I plan to test all routers on VMware VSphere. I believe that most people will be running software routers as VMs on this platform, so the results should be acceptable. VShphere is also free, so that makes my life a bit easier.
The NIC on the host will be a Intel x520 NIC. This is a very common NIC from a reputable vendor. I don’t think this should skew results.
- I’d like results to be similar to how video cards are reviewed. Lots of graphs comparing different platforms with each other. Readers should get a decent impression by just looking at the graphs.
- Present any interesting details or platform quirks.
- Must be fair to all vendors. This means that the specific CPU I test one router on must be used to test all comparison routers. Can’t introduce something that skews results.
Questions For The Community
So I am a undecided currently on the how part. I’d like to use software that is the simplest to operate and can critical results (PPS, packetloss, Mbps, etc). I also don’t know how to test BGP performance, so I need some help with that.
- For PPS testing there is a few options
- BGP Testing
- Any tools for testing BGP convergence?
- Any do’s and don’ts for this?
- When testing NAT scaling should I use anything above 64 Byte packets?
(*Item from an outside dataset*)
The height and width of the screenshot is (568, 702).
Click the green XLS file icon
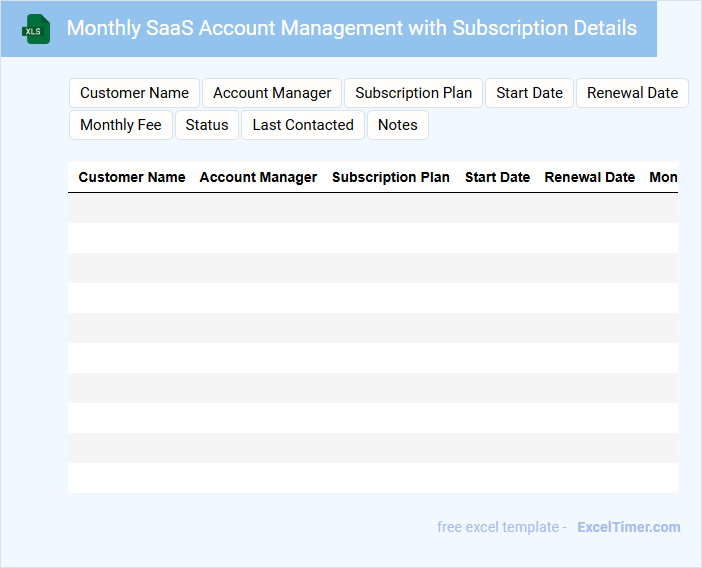(x=36, y=29)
I don’t think testing above this would matter for the results I wish to produce.
- Any advice on the testing rig?
- All thoughts are very appreciated
You can skip this section you like, but this should help readers who are wondering why I would do this at all.
- Learn more about more platforms in a directed manner. This should help give me a purpose to working with various platforms in new ways. I am not the type of person who can spin up a lab and work all day understanding a feature just for kicks.
- Learn more about technologies/vendors I don’t have a professional reason to practice due to current employment.
- Give back to the community. I get a lot of value from various networking groups, I feel like I should give back something.
- Learn more about testing. Lots of networking stuff is only really tested in production.
- I grew up watching Home Improvement so I like more power!